El encanto y legado de James Dean

El encanto y legado de James Dean

Miles de figuras se han inspirado, a lo largo de los años, en James Dean. Tanto su figura y su look como su irreverente actitud han conseguido la adhesión de varios fanáticos que lo ovacionan desde su trágica muerte en 1955. Su look clásico es el más divulgado: jeans pitillo, polera blanca y chaqueta holgada como en Rebel Without a Cause (Octubre 1955).

También se reconoce por la vestimenta en sus otras producciones. En East of Eden (Abril 1955) su look jugaba con la maldad de la inocencia. Se componía de pantalones blancos, camisa blanca y sweater con cuello en v, jardinera de mezclilla y polera, además de un traje café de pantalones a la cintura, camisa blanca y chaqueta. Muy distinto es el look salvaje de Giant (1956), su última producción, donde viste camisa, chaleco, jeans, botas vaqueras y sombrero vaquero.

Con estas tres películas –aunque solo alcanzó a ver una en vida–, el norteamericano ha sido el primer actor nominado póstumamente a los premios Oscar. A pesar de su corta carrera actoral y su temprana muerte, James Dean ha logrado ocupar un puesto en la cultura occidental al lado de grandes figuras como Marlon Brando y Marilyn Monroe. Pero, ¿a qué se debe el encanto de James Dean?

La película de Mark Rydell James Dean (2001) muestra la vida del joven actor. James Franco interpreta al rebelde en una perfecta actuación, ganadora del Golden Globe el 2002. La película comienza con la niñez de Dean, la muerte de su madre a los 9 años de edad y su traslado a la granja de sus tíos en Indiana. Siguiendo las huellas de Marlon Brando, Dean se traslada a Nueva York donde busca papeles protagónicos en castings repletos de actores primerizos. Su salto a la fama llega cuando Elia Kazan comienza a buscar un actor que interprete al complejo Carl Trask en la adaptación de la novela de John Steinbeck East of Eden. Suerte para Kazan –director de la producción– que James Dean no solo interpreta maravillosamente el papel, sino que además encarna al propio Carl Trask, emocionalmente perturbado por la distancia del padre y la ausencia de la madre.

La actitud de Dean hacia la vida llamaba la atención de sus colegas.
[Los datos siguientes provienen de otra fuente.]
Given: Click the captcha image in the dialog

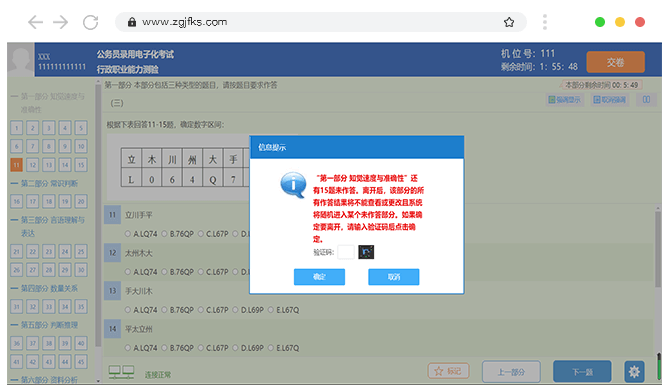Looking at the screenshot, I should tap(366, 252).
Su personalidad cambiante atrajo a hombres y mujeres por igual. Su inestabilidad enojaba a los productores y directores de las grandes compañías cinematográficas donde trabajó, molestia que era apartada cuando su actuación encantaba en la pantalla grande. Las oportunidades se abrieron para James Dean gracias a la naturalidad con la que actuaba, como si hubiese nacido para ello. El film de Mark Rydell deja claro que eso era lo que buscaba Dean: no la fama sino su destino.

Lamentablemente, como todo gran héroe, James Dean también tenía una debilidad. Su talón de Aquiles fue la atracción que sentía por la velocidad. No solo manejaba sus motocicletas por las carreteras estadounidenses, sino que además participaba en carreras de autos de la misma forma en que lo hacía su personaje de Rebel Without a Cause. Cuando todavía no terminaba la filmación de Giant, James Dean murió en un trágico accidente de autos junto a su mecánico Rolf Wütherich.

El rumor de su muerte se expandió de inmediato. El funeral se realizó días después en una iglesia de Indiana a la que asistieron 600 personas, mientras 2400 fans se congregaron en las afueras del recinto durante la procesión. Su sepultura, siempre adornada con flores, recibe visitantes en el Cemetery Park de Indiana, donde Morrissey lo visitaría para grabar su video de Suedehead y así preservar el legado de la juventud encarnada en James Dean. La belleza perfecta de un rebelde sin causa.